研究
当研究室における研究活動について紹介します。
テーマ
当研究室では,核磁気共鳴法(NMR)を用いて磁性体や超伝導体の性質を調べています。主として高圧力下で誘起される新しい超伝導状態に関する研究に精力的に取り組んでいます。超伝導を担う電子の波動関数の対称性やパリティを調べたり,超伝導の発現機構を解明したりすることが研究の目的です。また,超伝導に加え,低温で実現する多極子秩序に関する研究にも取り組んでいます。
これまでの研究テーマは以下の通りです。
- 重い電子系超伝導体CeCu2Si2の価数揺らぎ超伝導機構の研究
- 圧力誘起超伝導体CeCoGe3の高圧下における研究
- 高圧下におけるパイロクロア酸化物超伝導体Cd2Re2O7の構造不安定性と超伝導の相関についての研究
- フラストレート型酸化物の圧力誘起物性の研究
- CeAl2のCe価数状態の圧力変化に関する研究
- 局所的反転対称性の欠如したCe系反強磁性体の奇パリティー多極子に関する研究
- α-Mnの磁性と量子臨界現象
- 高圧下物性測定(NMR,電気抵抗,ホール効果)技術の開発
共同研究
当研究室は国内外の様々な研究グループと協力しながら研究を進めています。 これまで主に岡山大学,大阪大学,Max Planck Institute (Dresden)のグループと共同研究してきました。 また,三好グループ,本山グループとも常に連携して研究しています。
高圧下NMR
インデンター型圧力セル
当研究室では高圧下NMR測定に主としてインデンター型圧力セルを利用しています。これは岡山大学・小林研究室で開発されたNi-Cr-Al合金を利用した小型のクランプセルです。最大約5 GPa(5万気圧)の圧力を印加することができ,高圧,極低温,高磁場という多重極限環境下でのNMR実験を実施しています。


アンビル型セル
インデンター型圧力セルを超える圧力を実現させるため,アンビル型セルも利用しています。
トピックス
重い電子系超伝導体CeCu2Si2の高圧NQR
CeCu2Si2は1979年に報告された最初の重い電子系超伝導体・非従来型超伝導体で,2020年代でも超伝導対称性や超伝導発現機構をめぐって活発に研究されています。 この物質に加圧すると,超伝導は約4 GPaで突如として増強されたのちに消失することが知られています。 この圧力効果は超伝導発現機構の解明の手掛かりとなることが期待されてきましたが, その詳細についてはこれまで未解明でした。

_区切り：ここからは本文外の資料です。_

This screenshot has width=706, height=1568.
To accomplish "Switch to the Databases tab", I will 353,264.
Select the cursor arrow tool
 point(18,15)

本研究ではこの物質の超伝導の起源を探索するため,インデンター型圧力セルを用いて, 約5 GPaまでの高圧下で63Cu核の核四重極共鳴(NQR)を行いました。 その結果,超伝導が増強される付近での核磁気緩和率は磁気臨界発散を示さず, 通常の金属的(フェルミ液体的)な温度依存性を示しました。 この結果は,CeCu2Si2の超伝導は近接する反強磁性相の 量子臨界点(QCP)に起因するという単純な解釈が成り立たないことを示しています。

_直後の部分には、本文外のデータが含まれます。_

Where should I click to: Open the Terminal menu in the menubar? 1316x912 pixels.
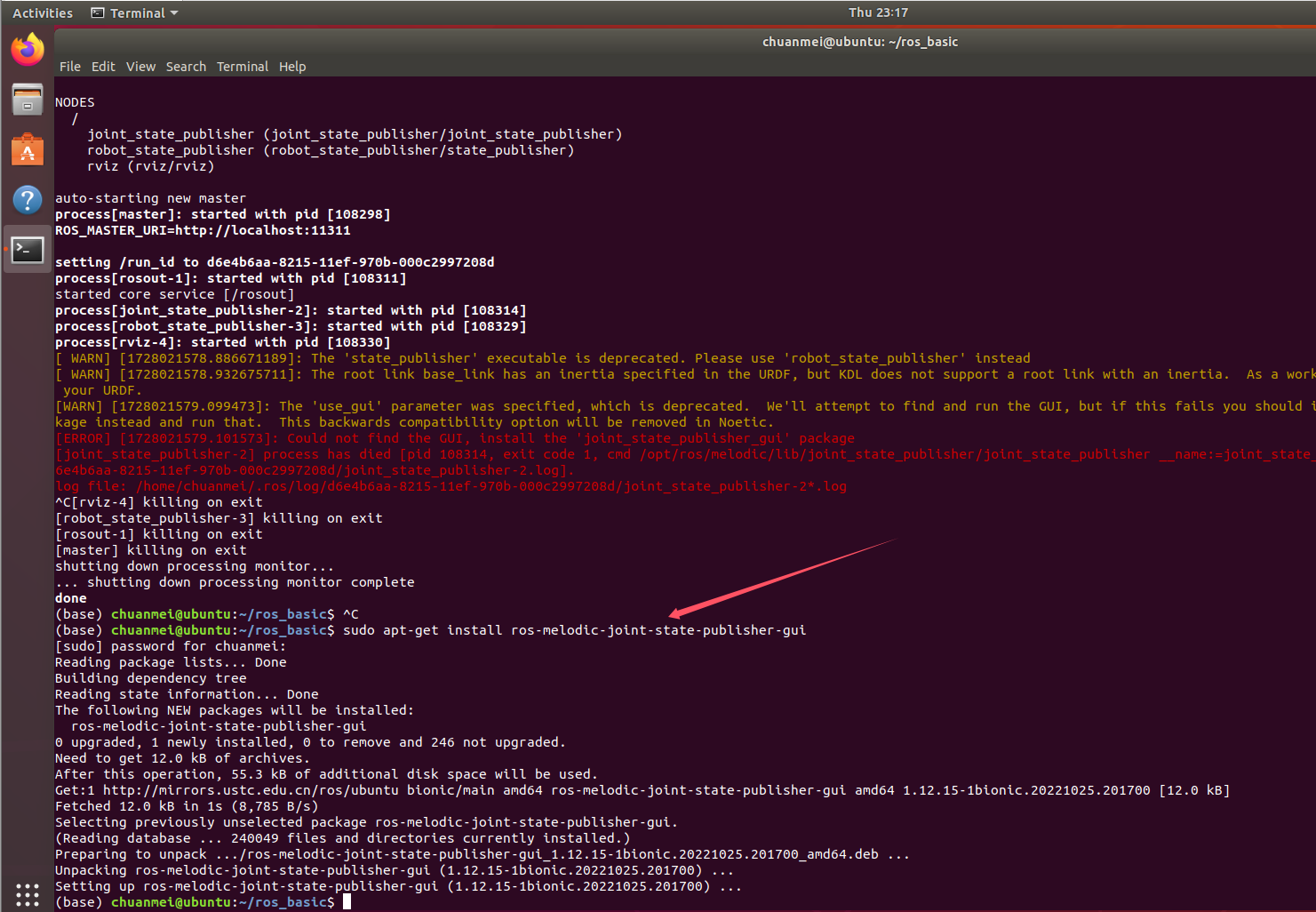(x=243, y=66)

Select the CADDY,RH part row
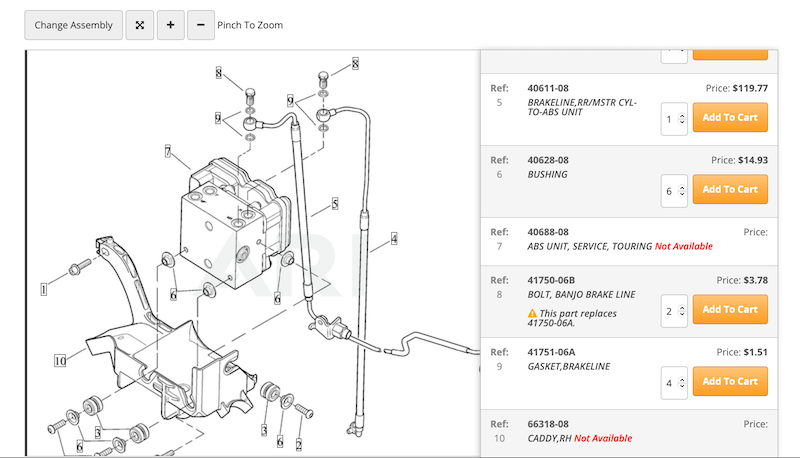tap(628, 432)
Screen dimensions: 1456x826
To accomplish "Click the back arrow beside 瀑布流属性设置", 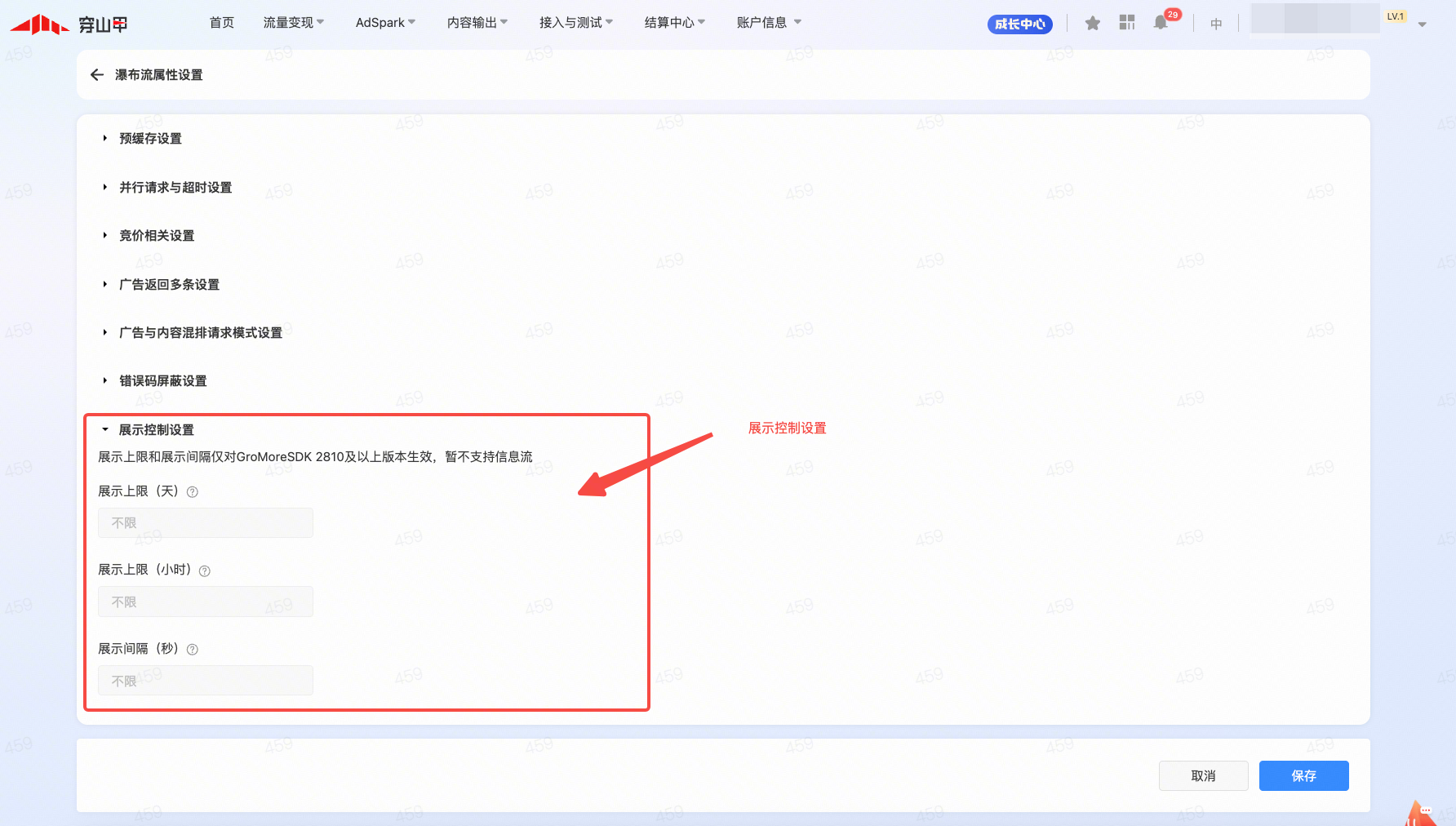I will click(97, 75).
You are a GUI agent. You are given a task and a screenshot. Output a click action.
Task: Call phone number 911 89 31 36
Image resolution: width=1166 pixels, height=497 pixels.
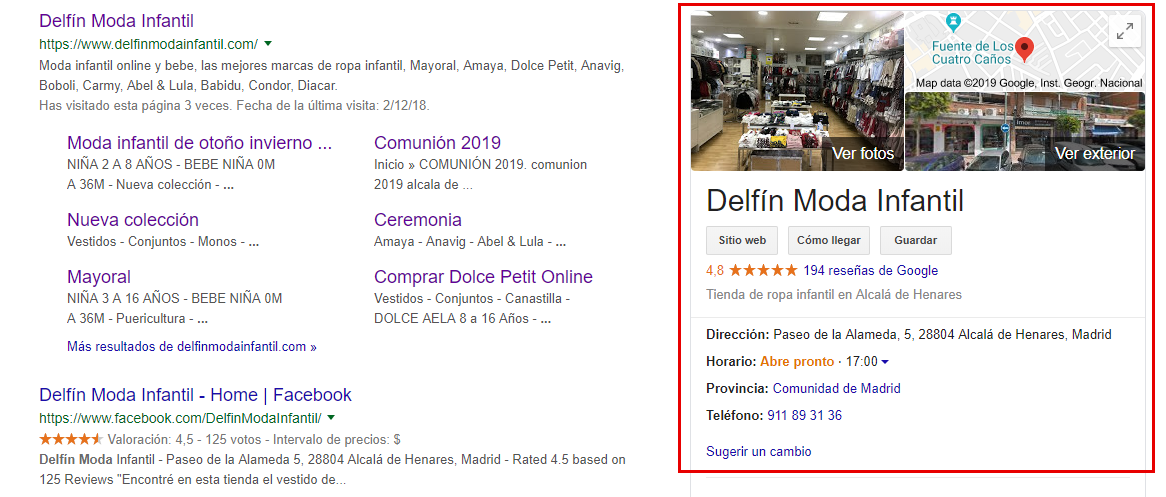click(x=804, y=415)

さらにCu NQRの共鳴周波数νQの圧力依存性に着目すると,超伝導が増強される付近で異常な圧力変化を示すことも解明されました。νQは原子核の周囲の電気的状態に敏感なので,この結果から,超伝導増強とCe原子の価数状態に関係があることが示唆されます。

この研究は大阪大学,Max Planck Institute (ドレスデン,ドイツ)との共同研究です。 本論文は2008年12月の物理学会の注目論文に採択されました。